Inland Empire communities are particularly challenged when it comes to open space. Such a problem is partially alleviated by the national monuments in our region. The San Gorgonio Mountain region provides a variety of recreational opportunities for approximately 24 million people who live within a two-hour drive. Access to the outdoors is a fundamental part of a child’s healthy development; and these outdoor experiences lead to better self-esteem.
Protected areas in our desert region are also economically important. In 2016 alone, visitors to Death Valley, Joshua Tree National Parks and the Mojave National Preserve contributed $265 million to the region’s economy, supporting nearly 3,700 jobs.
In April 2017, the Trump Administration ordered a review by the Department of the Interior, which placed these national monuments at risk of being rescinded. Also at risk are two more dozens of monuments which have been established since 1996.

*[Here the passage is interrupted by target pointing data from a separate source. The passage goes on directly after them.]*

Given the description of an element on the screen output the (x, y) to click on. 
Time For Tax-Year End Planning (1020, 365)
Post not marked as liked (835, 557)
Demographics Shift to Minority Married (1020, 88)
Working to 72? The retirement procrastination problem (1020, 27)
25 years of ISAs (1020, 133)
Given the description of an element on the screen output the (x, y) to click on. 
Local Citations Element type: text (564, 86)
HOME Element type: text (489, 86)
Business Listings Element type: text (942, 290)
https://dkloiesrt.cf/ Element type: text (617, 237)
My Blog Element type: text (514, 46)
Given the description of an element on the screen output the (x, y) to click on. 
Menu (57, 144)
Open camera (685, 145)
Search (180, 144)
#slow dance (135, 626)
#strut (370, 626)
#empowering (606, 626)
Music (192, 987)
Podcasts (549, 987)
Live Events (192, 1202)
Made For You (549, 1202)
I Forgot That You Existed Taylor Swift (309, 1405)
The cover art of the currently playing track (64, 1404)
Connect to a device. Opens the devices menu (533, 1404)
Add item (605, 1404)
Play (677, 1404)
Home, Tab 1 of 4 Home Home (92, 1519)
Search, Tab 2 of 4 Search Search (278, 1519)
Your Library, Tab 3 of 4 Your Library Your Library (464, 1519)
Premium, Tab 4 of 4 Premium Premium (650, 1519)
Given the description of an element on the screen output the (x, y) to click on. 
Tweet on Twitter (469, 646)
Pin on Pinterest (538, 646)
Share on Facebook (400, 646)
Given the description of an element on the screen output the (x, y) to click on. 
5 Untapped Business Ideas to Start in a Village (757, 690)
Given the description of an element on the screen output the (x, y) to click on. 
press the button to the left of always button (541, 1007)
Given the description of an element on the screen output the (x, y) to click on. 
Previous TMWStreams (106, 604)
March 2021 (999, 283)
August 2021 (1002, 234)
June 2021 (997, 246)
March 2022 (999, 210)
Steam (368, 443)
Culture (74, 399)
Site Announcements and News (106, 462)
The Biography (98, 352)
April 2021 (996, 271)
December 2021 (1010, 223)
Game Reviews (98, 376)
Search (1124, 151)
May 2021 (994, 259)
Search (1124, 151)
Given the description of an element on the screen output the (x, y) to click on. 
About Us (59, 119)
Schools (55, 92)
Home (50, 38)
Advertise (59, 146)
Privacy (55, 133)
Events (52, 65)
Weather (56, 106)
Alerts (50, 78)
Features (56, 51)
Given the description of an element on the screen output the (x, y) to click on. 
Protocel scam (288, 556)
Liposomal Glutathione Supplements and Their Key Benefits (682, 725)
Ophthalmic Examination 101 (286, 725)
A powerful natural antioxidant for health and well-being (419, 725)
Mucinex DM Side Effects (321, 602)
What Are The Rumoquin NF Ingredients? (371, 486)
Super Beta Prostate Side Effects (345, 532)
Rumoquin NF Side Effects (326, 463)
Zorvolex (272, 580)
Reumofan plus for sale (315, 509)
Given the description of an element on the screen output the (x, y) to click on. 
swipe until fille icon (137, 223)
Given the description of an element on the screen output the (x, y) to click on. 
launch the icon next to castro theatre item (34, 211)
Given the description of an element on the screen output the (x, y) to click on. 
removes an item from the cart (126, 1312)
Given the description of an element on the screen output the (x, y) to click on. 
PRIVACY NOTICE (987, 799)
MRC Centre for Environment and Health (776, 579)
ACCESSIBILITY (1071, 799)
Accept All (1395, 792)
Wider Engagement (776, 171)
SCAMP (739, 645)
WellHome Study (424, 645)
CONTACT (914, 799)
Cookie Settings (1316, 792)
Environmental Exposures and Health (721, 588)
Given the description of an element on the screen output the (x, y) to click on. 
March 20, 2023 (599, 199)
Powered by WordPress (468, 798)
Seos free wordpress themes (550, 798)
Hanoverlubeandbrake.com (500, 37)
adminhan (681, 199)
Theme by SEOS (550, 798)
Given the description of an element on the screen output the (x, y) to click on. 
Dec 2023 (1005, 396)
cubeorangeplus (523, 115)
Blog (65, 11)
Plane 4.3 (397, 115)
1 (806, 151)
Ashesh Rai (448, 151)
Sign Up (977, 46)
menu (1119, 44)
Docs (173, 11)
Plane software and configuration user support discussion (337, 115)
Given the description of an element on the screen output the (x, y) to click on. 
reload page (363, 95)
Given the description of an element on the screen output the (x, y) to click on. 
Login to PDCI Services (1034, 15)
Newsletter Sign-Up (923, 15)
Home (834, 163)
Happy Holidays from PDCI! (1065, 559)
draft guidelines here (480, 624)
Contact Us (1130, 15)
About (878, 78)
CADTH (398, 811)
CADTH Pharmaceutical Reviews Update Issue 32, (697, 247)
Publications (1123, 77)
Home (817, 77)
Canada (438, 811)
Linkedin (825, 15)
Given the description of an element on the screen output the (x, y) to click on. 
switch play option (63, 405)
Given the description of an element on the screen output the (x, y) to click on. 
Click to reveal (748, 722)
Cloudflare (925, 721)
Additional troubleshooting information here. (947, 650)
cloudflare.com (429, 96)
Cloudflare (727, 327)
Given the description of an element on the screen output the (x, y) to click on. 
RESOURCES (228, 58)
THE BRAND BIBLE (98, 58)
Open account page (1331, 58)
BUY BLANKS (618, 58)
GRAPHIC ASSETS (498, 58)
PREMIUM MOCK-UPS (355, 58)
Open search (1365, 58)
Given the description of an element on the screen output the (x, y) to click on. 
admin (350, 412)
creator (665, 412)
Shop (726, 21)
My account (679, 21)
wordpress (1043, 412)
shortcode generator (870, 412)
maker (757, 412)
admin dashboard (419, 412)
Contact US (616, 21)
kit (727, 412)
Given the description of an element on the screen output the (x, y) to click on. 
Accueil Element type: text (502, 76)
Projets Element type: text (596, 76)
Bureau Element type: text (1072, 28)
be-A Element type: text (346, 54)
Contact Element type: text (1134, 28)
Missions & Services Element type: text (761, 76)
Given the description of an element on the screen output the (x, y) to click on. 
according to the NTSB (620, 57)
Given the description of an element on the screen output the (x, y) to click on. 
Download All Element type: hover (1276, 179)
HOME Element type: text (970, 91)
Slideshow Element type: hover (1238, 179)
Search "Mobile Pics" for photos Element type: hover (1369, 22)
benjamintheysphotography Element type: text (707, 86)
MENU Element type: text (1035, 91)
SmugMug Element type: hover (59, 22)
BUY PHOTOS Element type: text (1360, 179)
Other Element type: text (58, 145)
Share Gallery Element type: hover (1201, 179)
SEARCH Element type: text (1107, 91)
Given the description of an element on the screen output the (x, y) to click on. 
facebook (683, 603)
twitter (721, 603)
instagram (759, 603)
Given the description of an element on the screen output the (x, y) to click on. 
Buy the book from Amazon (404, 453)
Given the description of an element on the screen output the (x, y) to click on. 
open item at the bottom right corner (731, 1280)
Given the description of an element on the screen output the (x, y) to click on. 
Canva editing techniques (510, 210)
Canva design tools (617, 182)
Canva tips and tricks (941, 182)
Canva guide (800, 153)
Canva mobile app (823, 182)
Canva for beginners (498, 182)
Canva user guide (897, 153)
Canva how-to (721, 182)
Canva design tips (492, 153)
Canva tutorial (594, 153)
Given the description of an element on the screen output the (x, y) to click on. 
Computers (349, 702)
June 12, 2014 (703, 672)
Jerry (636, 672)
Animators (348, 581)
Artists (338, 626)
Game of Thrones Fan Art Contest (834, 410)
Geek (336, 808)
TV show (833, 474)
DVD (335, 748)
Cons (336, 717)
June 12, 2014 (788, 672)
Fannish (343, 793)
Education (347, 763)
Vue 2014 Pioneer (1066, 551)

When the Trump Administration and the Department of the Interior invited the public to comment. They received an overwhelming 2.8million comments. Over 99% expressed support to maintain and expand our national monuments. Despite the public benefit provided by our national monuments, the Trump administration is considering reducing our nation’s monuments and opening up these previously protected lands to allow drilling, mining, logging, and other special interests. Such actions are contrary to public opinion. Instead they are aimed at wiping out the very core of our rich American history, and such actions are very disturbing.
Given the above, I join the Chambers of Commerce, businesses, local officials, native American tribes, faith leaders, active and retired military service members, cultural heritage experts, conservationists, and scientists in their plight to keep our national monuments open to the public; and to help protect the cultural and historical integrity of these national monuments so that they may also be enjoyed by future generations.